◆ Exercise objective ◆
Please copy every record below exactly, leaving out the pictures.

----------------------------------------

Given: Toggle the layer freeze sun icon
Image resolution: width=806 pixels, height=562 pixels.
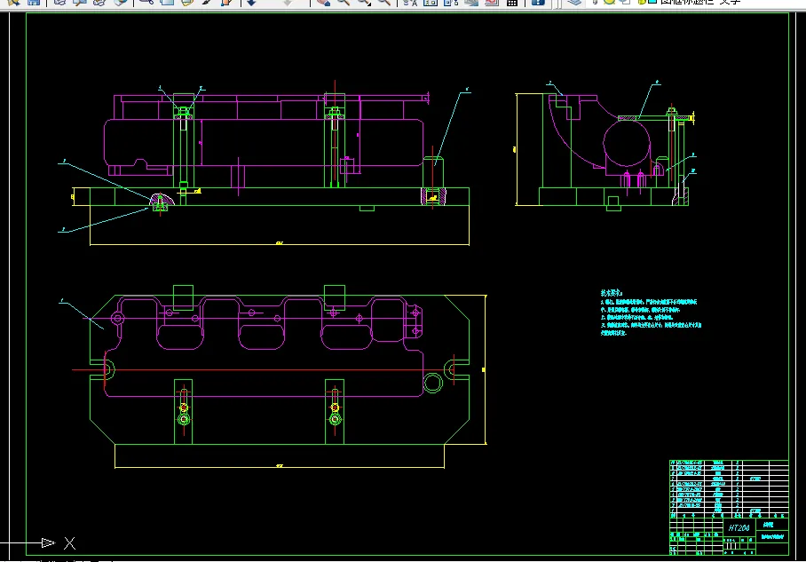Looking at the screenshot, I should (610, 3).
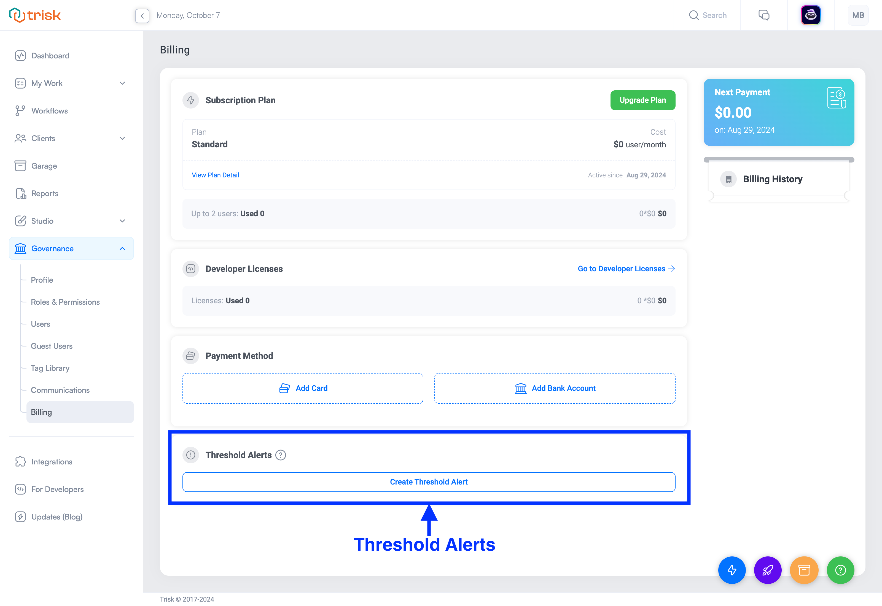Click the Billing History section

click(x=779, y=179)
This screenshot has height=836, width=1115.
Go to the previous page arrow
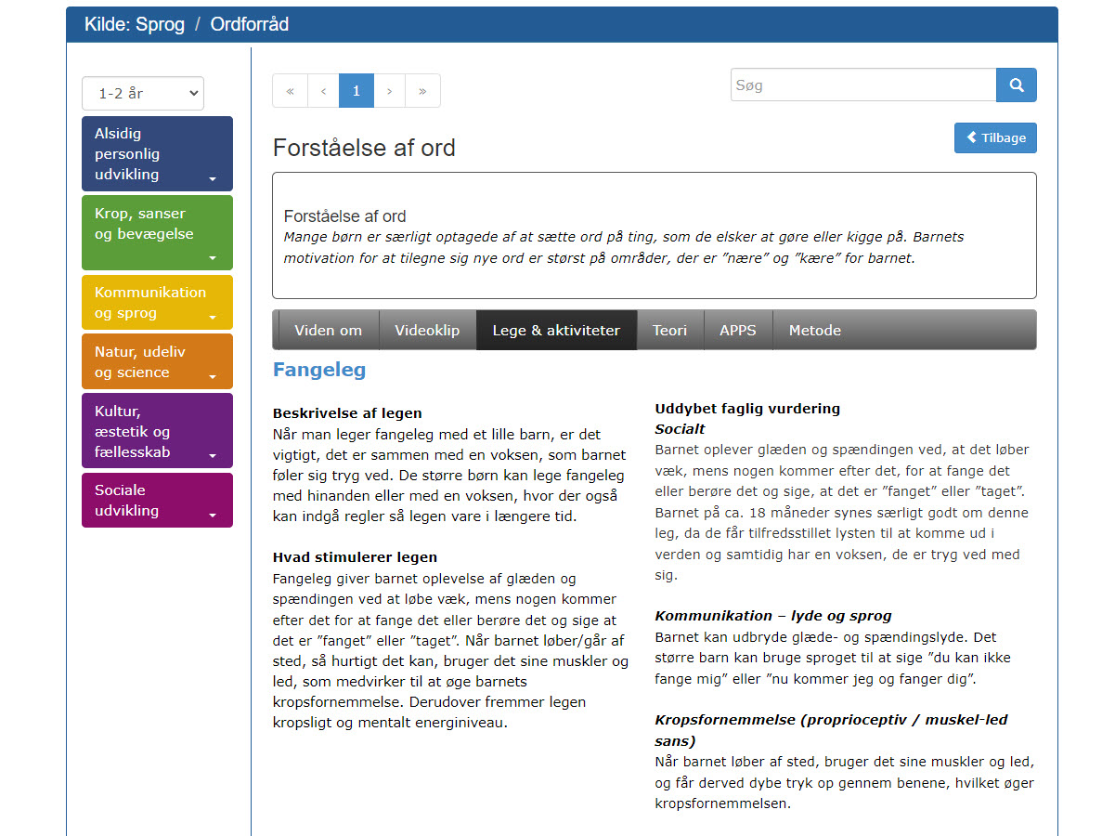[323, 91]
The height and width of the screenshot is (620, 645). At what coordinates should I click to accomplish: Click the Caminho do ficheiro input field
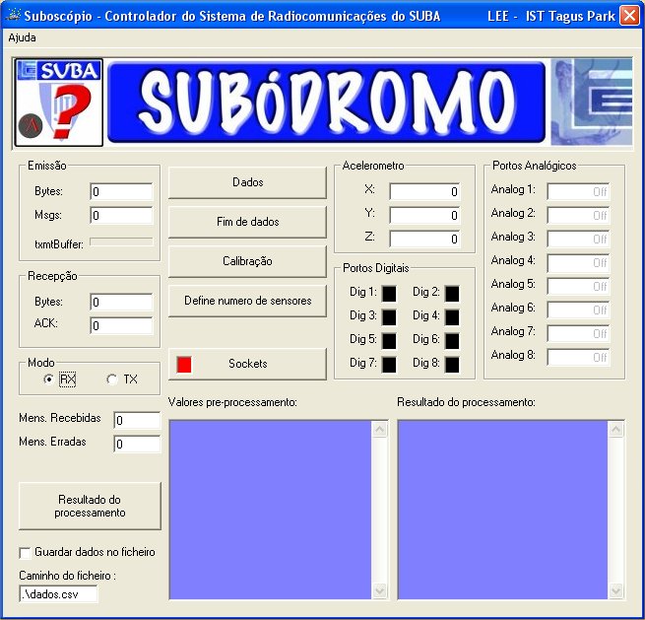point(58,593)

----------------------------------------

◆ Task response ◆
Given: Toggle the layer freeze sun icon
Image resolution: width=806 pixels, height=562 pixels.
Looking at the screenshot, I should (610, 3).
Click the Billing History section

click(x=779, y=179)
This screenshot has height=836, width=1115.
Go to the previous page arrow
[323, 91]
The height and width of the screenshot is (620, 645). At what coordinates should I click to accomplish: Click the Caminho do ficheiro input field
point(58,593)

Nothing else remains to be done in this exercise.